Travail à réaliser ::
Dans l'extrait ci-dessous sur les politiques israéliennes envers les Palestiniens, combien de Palestiniens sont présentés comme déplacés en tant que réfugiés pendant la Naksa ?

Extrait source ::
┌──
Troisièmement, il est de plus en plus reconnu qu’Israël met en œuvre des politiques et des pratiques d’apartheid discriminatoires à l’encontre des Palestiniens des deux côtés de la Ligne verte[41]. Notamment, Israël confère des droits aux Juifs israéliens et pratique une discrimination systématique à l’encontre des Palestiniens. La loi sur l’acquisition des terres (5713-1953), par exemple, facilite l’aliénation des terres palestiniennes confisquées au profit de diverses institutions de l’État israélien, y compris l’Autorité de développement. Des organisations paraétatiques, telles que l’Agence juive et l’Organisation sioniste mondiale, sont chargées d’exercer une discrimination matérielle, notamment par l’attribution de terres palestiniennes confisquées à des Juifs israéliens[42]. Dans le même temps, les Juifs israéliens peuvent revendiquer la propriété de biens résidentiels palestiniens dans la Jérusalem-Est occupée en vertu de la loi sur les questions juridiques et administratives (1970)[43]. Les gouvernements successifs ont cherché à créer une majorité démographique juive et à réduire et à éliminer les Palestiniens. En vertu de la loi du retour adoptée par Israël (1950), « tout Juif a le droit de venir dans ce pays en qualité d’Oleh » et la citoyenneté israélienne est « accordée à tout Juif qui a exprimé son désir de s’installer en Israël »[44]. Dans le même temps, quelque sept millions de réfugiés palestiniens se voient refuser leur droit au retour, dont 450 000 Palestiniens déplacés en tant que réfugiés pendant la Naksa découlant de la Guerre de Six Jours de 1967[45]. Ces pratiques indiquent, entre autres, qu’Israël administre le Territoire palestinien occupé sous un régime de discrimination raciale systématique et d’apartheid.
└──
[Données de position cible]
┌──
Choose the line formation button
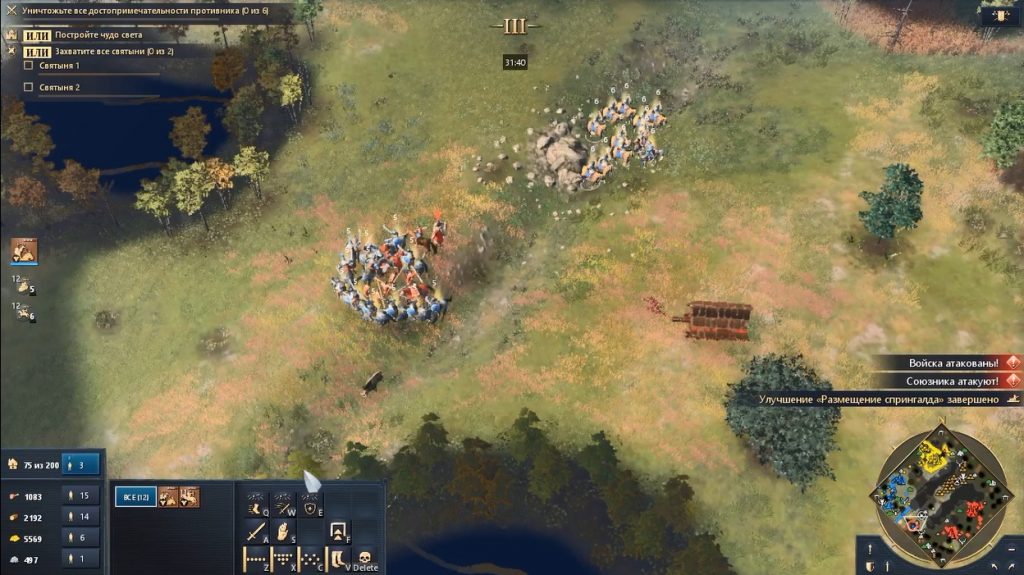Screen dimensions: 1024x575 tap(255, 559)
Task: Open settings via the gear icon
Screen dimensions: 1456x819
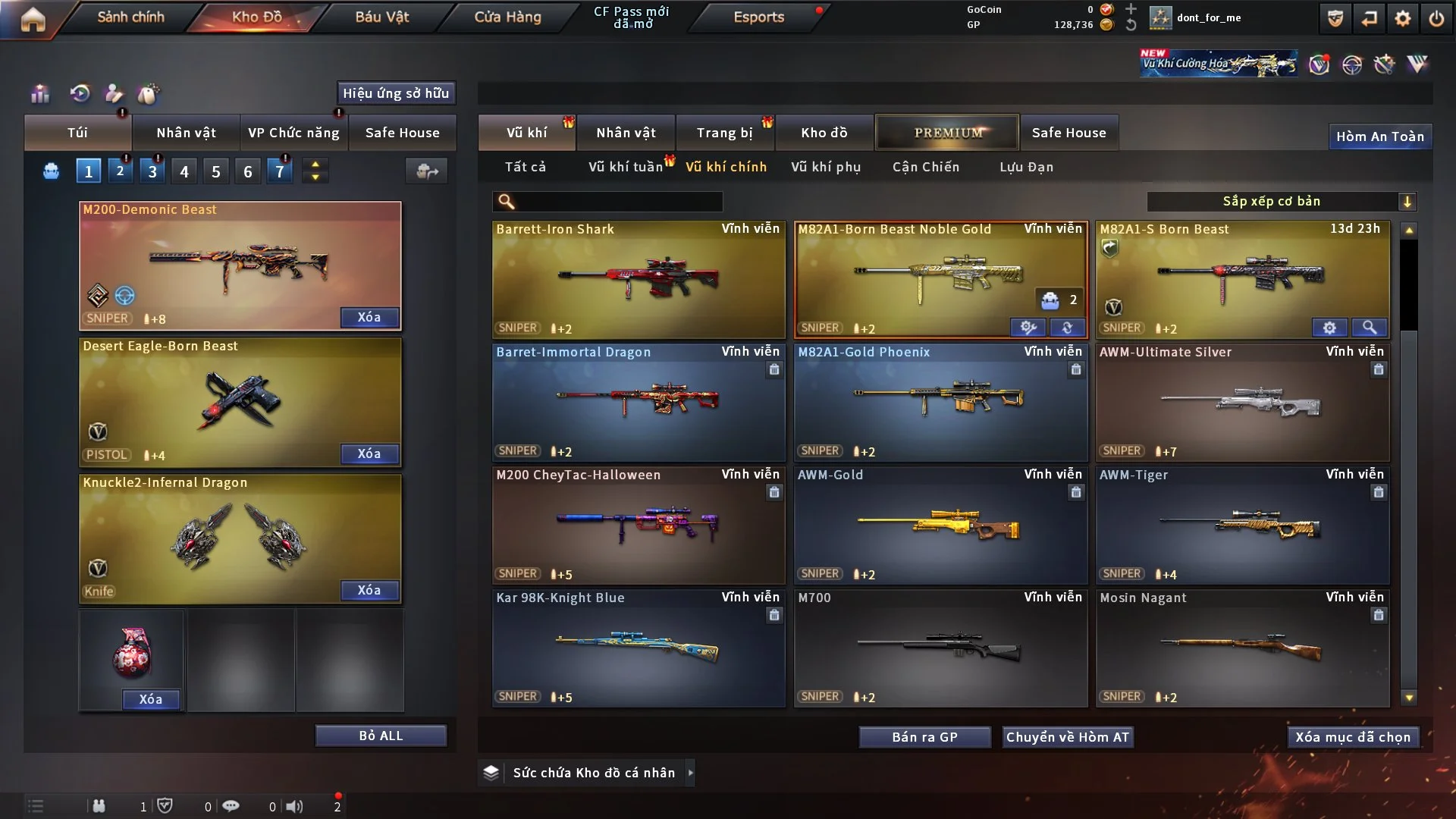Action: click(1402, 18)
└──
Réponse complète ::
450 000 Palestiniens.